===== THE DATA =====
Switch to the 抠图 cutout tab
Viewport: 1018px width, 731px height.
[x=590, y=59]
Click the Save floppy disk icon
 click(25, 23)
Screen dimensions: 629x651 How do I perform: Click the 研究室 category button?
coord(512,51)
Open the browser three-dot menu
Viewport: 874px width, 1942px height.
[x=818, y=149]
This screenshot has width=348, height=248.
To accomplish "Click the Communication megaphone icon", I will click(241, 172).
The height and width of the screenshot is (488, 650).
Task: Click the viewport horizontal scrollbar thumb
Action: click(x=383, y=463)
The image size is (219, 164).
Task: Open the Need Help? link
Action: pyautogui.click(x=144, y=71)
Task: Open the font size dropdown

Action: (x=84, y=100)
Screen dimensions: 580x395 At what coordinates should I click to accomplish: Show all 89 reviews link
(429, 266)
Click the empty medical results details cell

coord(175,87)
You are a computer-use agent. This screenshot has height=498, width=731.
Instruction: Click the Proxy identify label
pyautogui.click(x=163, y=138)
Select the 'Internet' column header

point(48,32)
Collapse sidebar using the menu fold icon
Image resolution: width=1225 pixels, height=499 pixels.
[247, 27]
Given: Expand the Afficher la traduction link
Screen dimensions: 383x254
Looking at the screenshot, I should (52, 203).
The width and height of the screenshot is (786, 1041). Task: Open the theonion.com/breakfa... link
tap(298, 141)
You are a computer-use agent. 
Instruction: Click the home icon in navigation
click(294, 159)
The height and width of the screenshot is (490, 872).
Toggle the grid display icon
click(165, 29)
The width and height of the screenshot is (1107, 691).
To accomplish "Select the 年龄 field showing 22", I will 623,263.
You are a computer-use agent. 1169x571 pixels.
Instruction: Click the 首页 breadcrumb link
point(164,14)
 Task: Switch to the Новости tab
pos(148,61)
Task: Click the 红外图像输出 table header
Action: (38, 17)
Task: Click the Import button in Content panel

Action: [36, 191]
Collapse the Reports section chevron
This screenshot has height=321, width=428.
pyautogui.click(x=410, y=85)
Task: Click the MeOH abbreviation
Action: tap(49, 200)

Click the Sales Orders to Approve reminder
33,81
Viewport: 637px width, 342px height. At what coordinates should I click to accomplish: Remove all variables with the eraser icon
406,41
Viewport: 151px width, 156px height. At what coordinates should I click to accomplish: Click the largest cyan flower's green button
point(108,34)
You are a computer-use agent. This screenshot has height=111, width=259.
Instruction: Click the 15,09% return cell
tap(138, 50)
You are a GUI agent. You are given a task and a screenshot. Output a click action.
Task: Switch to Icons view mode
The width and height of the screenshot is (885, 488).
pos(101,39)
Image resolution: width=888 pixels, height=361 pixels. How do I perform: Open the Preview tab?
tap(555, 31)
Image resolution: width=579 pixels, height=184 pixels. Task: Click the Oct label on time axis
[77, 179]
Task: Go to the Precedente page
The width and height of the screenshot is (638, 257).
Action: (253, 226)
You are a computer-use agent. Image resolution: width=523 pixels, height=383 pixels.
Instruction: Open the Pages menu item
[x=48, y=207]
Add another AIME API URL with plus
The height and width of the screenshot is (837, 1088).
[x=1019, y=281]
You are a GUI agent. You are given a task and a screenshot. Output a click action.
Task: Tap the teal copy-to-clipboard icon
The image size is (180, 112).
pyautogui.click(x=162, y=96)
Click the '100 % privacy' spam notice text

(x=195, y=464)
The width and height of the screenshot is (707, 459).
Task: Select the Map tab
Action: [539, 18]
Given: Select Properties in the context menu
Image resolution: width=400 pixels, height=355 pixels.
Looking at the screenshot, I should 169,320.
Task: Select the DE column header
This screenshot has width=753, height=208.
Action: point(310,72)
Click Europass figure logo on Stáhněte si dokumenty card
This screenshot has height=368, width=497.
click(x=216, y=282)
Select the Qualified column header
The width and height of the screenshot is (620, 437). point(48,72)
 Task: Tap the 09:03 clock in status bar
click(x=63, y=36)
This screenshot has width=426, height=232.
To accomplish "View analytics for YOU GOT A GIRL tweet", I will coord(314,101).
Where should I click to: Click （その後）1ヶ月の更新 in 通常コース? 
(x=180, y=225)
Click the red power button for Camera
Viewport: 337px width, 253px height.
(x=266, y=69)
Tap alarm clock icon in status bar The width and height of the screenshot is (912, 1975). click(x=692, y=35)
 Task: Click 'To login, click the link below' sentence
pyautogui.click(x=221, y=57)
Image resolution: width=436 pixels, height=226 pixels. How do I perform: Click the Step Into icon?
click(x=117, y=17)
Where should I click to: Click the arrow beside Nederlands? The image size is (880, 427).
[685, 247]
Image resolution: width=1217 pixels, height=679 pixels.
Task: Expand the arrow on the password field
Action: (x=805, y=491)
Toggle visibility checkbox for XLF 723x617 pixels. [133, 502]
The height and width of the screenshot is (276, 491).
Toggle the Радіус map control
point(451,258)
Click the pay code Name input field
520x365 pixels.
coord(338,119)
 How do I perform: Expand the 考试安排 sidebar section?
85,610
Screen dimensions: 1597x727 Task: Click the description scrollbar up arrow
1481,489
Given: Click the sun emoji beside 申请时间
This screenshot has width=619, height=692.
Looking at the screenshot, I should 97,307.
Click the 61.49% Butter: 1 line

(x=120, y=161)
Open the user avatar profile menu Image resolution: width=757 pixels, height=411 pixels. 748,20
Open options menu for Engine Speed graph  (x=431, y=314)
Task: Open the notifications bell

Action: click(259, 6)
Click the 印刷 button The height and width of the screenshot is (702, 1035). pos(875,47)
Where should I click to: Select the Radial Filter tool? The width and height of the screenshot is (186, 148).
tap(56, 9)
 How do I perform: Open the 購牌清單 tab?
=====
**AIM OF THE TASK**
Line by line, copy the data above.

**WRITTEN SOLUTION**
Switch to the 抠图 cutout tab
Viewport: 1018px width, 731px height.
[x=590, y=59]
Click the Save floppy disk icon
 click(25, 23)
Screen dimensions: 629x651 How do I perform: Click the 研究室 category button?
coord(512,51)
Open the browser three-dot menu
Viewport: 874px width, 1942px height.
[x=818, y=149]
This screenshot has width=348, height=248.
To accomplish "Click the Communication megaphone icon", I will click(241, 172).
The height and width of the screenshot is (488, 650).
Task: Click the viewport horizontal scrollbar thumb
Action: click(x=383, y=463)
The image size is (219, 164).
Task: Open the Need Help? link
Action: pyautogui.click(x=144, y=71)
Task: Open the font size dropdown

Action: (x=84, y=100)
Screen dimensions: 580x395 At what coordinates should I click to accomplish: Show all 89 reviews link
(429, 266)
Click the empty medical results details cell

coord(175,87)
You are a computer-use agent. This screenshot has height=498, width=731.
Instruction: Click the Proxy identify label
pyautogui.click(x=163, y=138)
Select the 'Internet' column header

point(48,32)
Collapse sidebar using the menu fold icon
Image resolution: width=1225 pixels, height=499 pixels.
[247, 27]
Given: Expand the Afficher la traduction link
Screen dimensions: 383x254
Looking at the screenshot, I should (52, 203).
The width and height of the screenshot is (786, 1041). Task: Open the theonion.com/breakfa... link
tap(298, 141)
You are a computer-use agent. 
Instruction: Click the home icon in navigation
click(294, 159)
The height and width of the screenshot is (490, 872).
Toggle the grid display icon
click(165, 29)
The width and height of the screenshot is (1107, 691).
To accomplish "Select the 年龄 field showing 22", I will 623,263.
You are a computer-use agent. 1169x571 pixels.
Instruction: Click the 首页 breadcrumb link
point(164,14)
 Task: Switch to the Новости tab
pos(148,61)
Task: Click the 红外图像输出 table header
Action: (38, 17)
Task: Click the Import button in Content panel

Action: [36, 191]
Collapse the Reports section chevron
This screenshot has height=321, width=428.
pyautogui.click(x=410, y=85)
Task: Click the MeOH abbreviation
Action: tap(49, 200)

Click the Sales Orders to Approve reminder
33,81
Viewport: 637px width, 342px height. At what coordinates should I click to accomplish: Remove all variables with the eraser icon
406,41
Viewport: 151px width, 156px height. At what coordinates should I click to accomplish: Click the largest cyan flower's green button
point(108,34)
You are a computer-use agent. This screenshot has height=111, width=259.
Instruction: Click the 15,09% return cell
tap(138, 50)
You are a GUI agent. You are given a task and a screenshot. Output a click action.
Task: Switch to Icons view mode
The width and height of the screenshot is (885, 488).
pos(101,39)
Image resolution: width=888 pixels, height=361 pixels. How do I perform: Open the Preview tab?
tap(555, 31)
Image resolution: width=579 pixels, height=184 pixels. Task: Click the Oct label on time axis
[77, 179]
Task: Go to the Precedente page
The width and height of the screenshot is (638, 257).
Action: (253, 226)
You are a computer-use agent. Image resolution: width=523 pixels, height=383 pixels.
Instruction: Open the Pages menu item
[x=48, y=207]
Add another AIME API URL with plus
The height and width of the screenshot is (837, 1088).
[x=1019, y=281]
You are a GUI agent. You are given a task and a screenshot. Output a click action.
Task: Tap the teal copy-to-clipboard icon
The image size is (180, 112).
pyautogui.click(x=162, y=96)
Click the '100 % privacy' spam notice text

(x=195, y=464)
The width and height of the screenshot is (707, 459).
Task: Select the Map tab
Action: [539, 18]
Given: Select Properties in the context menu
Image resolution: width=400 pixels, height=355 pixels.
Looking at the screenshot, I should 169,320.
Task: Select the DE column header
This screenshot has width=753, height=208.
Action: point(310,72)
Click Europass figure logo on Stáhněte si dokumenty card
This screenshot has height=368, width=497.
click(x=216, y=282)
Select the Qualified column header
The width and height of the screenshot is (620, 437). point(48,72)
 Task: Tap the 09:03 clock in status bar
click(x=63, y=36)
This screenshot has width=426, height=232.
To accomplish "View analytics for YOU GOT A GIRL tweet", I will coord(314,101).
Where should I click to: Click （その後）1ヶ月の更新 in 通常コース? 
(x=180, y=225)
Click the red power button for Camera
Viewport: 337px width, 253px height.
(x=266, y=69)
Tap alarm clock icon in status bar The width and height of the screenshot is (912, 1975). click(x=692, y=35)
 Task: Click 'To login, click the link below' sentence
pyautogui.click(x=221, y=57)
Image resolution: width=436 pixels, height=226 pixels. How do I perform: Click the Step Into icon?
click(x=117, y=17)
Where should I click to: Click the arrow beside Nederlands? The image size is (880, 427).
[685, 247]
Image resolution: width=1217 pixels, height=679 pixels.
Task: Expand the arrow on the password field
Action: (x=805, y=491)
Toggle visibility checkbox for XLF 723x617 pixels. [133, 502]
The height and width of the screenshot is (276, 491).
Toggle the Радіус map control
point(451,258)
Click the pay code Name input field
520x365 pixels.
coord(338,119)
 How do I perform: Expand the 考试安排 sidebar section?
85,610
Screen dimensions: 1597x727 Task: Click the description scrollbar up arrow
1481,489
Given: Click the sun emoji beside 申请时间
This screenshot has width=619, height=692.
Looking at the screenshot, I should 97,307.
Click the 61.49% Butter: 1 line

(x=120, y=161)
Open the user avatar profile menu Image resolution: width=757 pixels, height=411 pixels. 748,20
Open options menu for Engine Speed graph  (x=431, y=314)
Task: Open the notifications bell

Action: click(259, 6)
Click the 印刷 button The height and width of the screenshot is (702, 1035). pos(875,47)
Where should I click to: Select the Radial Filter tool? The width and height of the screenshot is (186, 148).
tap(56, 9)
 How do I perform: Open the 購牌清單 tab?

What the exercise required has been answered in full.